El nuestro, para usar una expresión acuñada por Amin Maalouf, es un mundo poblado por “tribus planetarias”. Poblado por comunidades que se desplazan a lo largo y ancho del globo y que cargan consigo su historia, sus costumbres, su mundo. Estas comunidades crean redes de trabajo, de vivienda, de recreación. Se mueven de un lado a otro, saltan las fronteras alegremente. Pero nunca olvidan sus orígenes, lo que crea cierta sensación de armonía. La realidad, sin embargo, es otra. La realidad es que las tribus planetarias se acostumbran a vivir en guetos, en espacios impermeables al entorno social, al mundo que los rodea y que les exige visas, contratos de trabajo, recibos de alquiler o cuentas bancarias. Son frecuentes las historias sobre migrantes que, luego de un largo periodo de estadía, no han logrado aprender la lengua del país en el que residen; o sobre otros que llegan a casa luego de una jornada de trabajo y se sientan a escuchar o a ver (como hago yo) algún programa de su país natal. La información se mueve a través de redes. Y muchas de estas redes se tejen alrededor de sentimientos nacionales. El cebichito, la chicha de Chacalón o Macchu Picchu son símbolos de una identidad atada a un territorio, pero trasplantados en otro. Lo pongo de este modo: un peruano residente en el extranjero integrado a la comunidad de peruanos que se crea allí vive en un Perú exportado, transnacional, planetario, sigue leyendo El Comercio o La República o El Ajá —cada vez más parecidos todos, por cierto—, sigue comiendo lomo saltado o papa a la huancaína, sigue bailando chicha o salsa, y lo más increíble: sigue comprando lo que a su nostalgia se le antoje, incluso maíz morado. Todo esto no hace sino poner en evidencia el fracaso del proyecto multicultural europeo. Esta es la consecuencia de los guetos, de las zonificaciones residenciales. Y ni hablar de las escuelas y autos quemados en los barrios periféricos.

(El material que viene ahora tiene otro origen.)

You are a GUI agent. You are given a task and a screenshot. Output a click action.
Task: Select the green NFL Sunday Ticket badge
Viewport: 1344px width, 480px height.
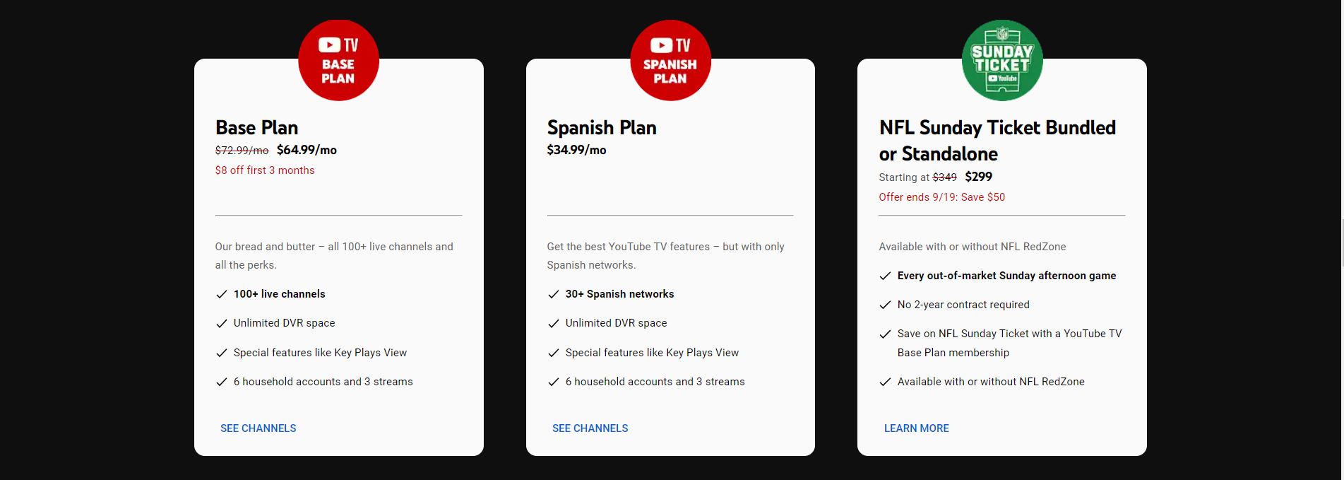click(1002, 60)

Quiero ser claro. Los migrantes nos buscamos entre nosotros, no sé si por simpatía o por soledad, pero sí por la necesidad de integrar redes. El sistema de vivienda, por ejemplo, o el de salud o el financiero, ninguno incluye al migrante sin papeles. Esta forma de exclusión obliga a crear redes de subsistencia: sin papeles nadie te rentaría un metro cuadrado de su cocina, pero seguro que alguien de la comunidad peruana o magrebí, según sea el caso, podrá ayudarte a solucionar el problema. Mi crítica, si alguna la hay, no se dirige a los migrantes, sino a un sistema económico, político y social que estimula la creación de guetos y que encierra a la población “extranjera” en grandes bloques habitacionales construidos ex profesamente para alejarlos del resto.
El nuestro es un mundo poblado por tribus planetarias. Pero también por la miserable condición humana: segregar, apartar, excluir. Fue así desde el inicio de los tiempos. Y así continuará siéndolo. Perdón por la tristeza.